Design a Homepage Store Recommender
Company: DoorDash
Role: Data Scientist
Category: Machine Learning
Difficulty: hard
Interview Round: Onsite
You are designing the homepage store recommendation system for a food-delivery app similar to DoorDash. When a user opens the app, the online request contains very little context: primarily `user_id` and the user's current latitude/longitude.
The system must return a ranked list of stores for the homepage feed under the following hard constraints:
- Every recommended store must be within the user's delivery range.
- Every recommended store must be currently open.
- The system serves high traffic, so online latency and reliability are critical.
- Assume each retrieval source has an aggressive timeout budget of about 15 ms.
Design the end-to-end ML system, and address the following:
1. **Overall architecture**
- How would you structure candidate retrieval, filtering, ranking, and serving?
- What are the main online and offline components?
2. **Candidate retrieval**
- How would you generate candidates given only `user_id` and location?
- What retrieval channels would you include (for example: nearby popular stores, user affinity, cuisine/category similarity, embedding-based retrieval, cold-start fallbacks)?
- How would you enforce the hard constraints on delivery eligibility and store open status?
3. **Geospatial caching**
- How would you use a geospatial index such as Geohash, H3, or a grid system for caching or precomputing location-based candidate sets?
- What would the cache key look like?
- How would you handle cache invalidation when stores open/close or delivery eligibility changes?
4. **Extreme latency constraints**
- If each retrieval path must finish within about 15 ms, how would you optimize fan-out and parallel fetching?

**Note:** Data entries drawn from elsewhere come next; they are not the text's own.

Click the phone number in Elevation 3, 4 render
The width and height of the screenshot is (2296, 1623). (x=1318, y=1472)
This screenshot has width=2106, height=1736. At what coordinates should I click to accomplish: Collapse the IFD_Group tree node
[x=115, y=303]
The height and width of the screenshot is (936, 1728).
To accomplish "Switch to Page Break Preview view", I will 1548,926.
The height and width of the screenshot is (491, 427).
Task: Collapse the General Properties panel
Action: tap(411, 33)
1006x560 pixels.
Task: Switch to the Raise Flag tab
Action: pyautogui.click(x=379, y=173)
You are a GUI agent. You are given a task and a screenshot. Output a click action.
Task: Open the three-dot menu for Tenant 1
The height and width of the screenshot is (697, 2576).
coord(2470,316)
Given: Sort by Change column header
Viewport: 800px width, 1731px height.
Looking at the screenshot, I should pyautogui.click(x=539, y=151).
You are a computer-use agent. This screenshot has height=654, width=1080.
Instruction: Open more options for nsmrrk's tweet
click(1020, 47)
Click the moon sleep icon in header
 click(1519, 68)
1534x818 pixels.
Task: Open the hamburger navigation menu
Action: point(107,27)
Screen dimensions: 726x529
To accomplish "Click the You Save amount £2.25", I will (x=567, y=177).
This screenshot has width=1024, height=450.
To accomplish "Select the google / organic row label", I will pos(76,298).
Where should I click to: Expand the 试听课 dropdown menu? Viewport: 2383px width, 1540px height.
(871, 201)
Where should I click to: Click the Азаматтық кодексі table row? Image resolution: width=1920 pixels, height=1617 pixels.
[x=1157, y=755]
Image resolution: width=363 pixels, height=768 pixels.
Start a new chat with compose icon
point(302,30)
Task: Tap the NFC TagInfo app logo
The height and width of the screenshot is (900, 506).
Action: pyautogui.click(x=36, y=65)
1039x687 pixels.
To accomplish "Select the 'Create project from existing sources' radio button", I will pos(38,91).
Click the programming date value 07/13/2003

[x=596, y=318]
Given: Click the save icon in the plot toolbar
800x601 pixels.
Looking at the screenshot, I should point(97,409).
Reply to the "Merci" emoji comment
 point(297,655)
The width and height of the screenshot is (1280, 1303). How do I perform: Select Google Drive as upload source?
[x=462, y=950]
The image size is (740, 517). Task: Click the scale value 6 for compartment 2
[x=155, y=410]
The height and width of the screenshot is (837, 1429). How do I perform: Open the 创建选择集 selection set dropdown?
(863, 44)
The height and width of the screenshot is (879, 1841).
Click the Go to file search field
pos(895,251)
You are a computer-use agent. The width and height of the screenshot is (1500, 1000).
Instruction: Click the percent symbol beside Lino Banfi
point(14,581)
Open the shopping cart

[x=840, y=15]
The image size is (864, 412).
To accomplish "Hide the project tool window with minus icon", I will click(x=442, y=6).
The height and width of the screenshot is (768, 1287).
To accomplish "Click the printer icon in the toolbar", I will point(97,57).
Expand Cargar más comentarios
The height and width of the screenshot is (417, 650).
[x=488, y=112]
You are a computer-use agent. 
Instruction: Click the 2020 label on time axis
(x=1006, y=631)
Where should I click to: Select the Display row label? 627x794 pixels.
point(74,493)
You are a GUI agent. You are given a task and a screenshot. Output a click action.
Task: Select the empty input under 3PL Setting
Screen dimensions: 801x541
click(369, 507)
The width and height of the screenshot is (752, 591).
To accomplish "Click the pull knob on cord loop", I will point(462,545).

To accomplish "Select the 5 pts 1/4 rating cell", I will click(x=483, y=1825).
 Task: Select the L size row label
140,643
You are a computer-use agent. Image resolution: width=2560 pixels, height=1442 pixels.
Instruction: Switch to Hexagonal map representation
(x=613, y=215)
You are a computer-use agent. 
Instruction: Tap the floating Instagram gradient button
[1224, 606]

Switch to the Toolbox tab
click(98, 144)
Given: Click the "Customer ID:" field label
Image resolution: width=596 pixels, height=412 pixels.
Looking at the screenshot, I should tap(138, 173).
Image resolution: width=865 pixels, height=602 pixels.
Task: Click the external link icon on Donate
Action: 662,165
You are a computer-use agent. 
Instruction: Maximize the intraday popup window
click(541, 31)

- How would you degrade gracefully when one or more retrieval sources time out?
5. **Ranking and feature platform**
- How would you build the ranking layer?
- What objective would you optimize: click-through rate, order conversion, GMV, long-term retention, delivery quality, or some weighted combination?
- How would you avoid feedback loops, popularity bias, and over-optimization for short-term clicks?
6. **Feature store design**
- Different feature types exist: dense embeddings, numeric features, and categorical features. How would you store them differently at the database layer?
- How would you key features using `user_id`, `store_id`, and possibly `user_id + store_id`?
- How would you support hourly offline refreshes while preserving high-concurrency, low-latency online reads?
7. **Model iteration and experimentation**
- Suppose model version V2.0 adds several new features relative to V1.1. How should the infrastructure support multiple model versions at once?
- How would different A/B test treatments fetch different feature sets or feature configurations safely?
- What offline and online metrics would you use to evaluate the change?
8. **Real-time versus batch features**
- What are the tradeoffs between real-time features and offline batch-computed features in this system?
- What failure modes appear when you add real-time features under strict latency requirements, such as timeouts, missing values, training-serving skew, and stability issues?
- How would you decide which features must be real-time versus batch?
Your answer should include system architecture, storage choices, ML tradeoffs, experimentation strategy, and operational safeguards.
Quick Answer: This question evaluates system-level machine learning and recommender competencies, including candidate retrieval, filtering and ranking, feature-store design, geospatial caching, low-latency serving, and experimentation infrastructure.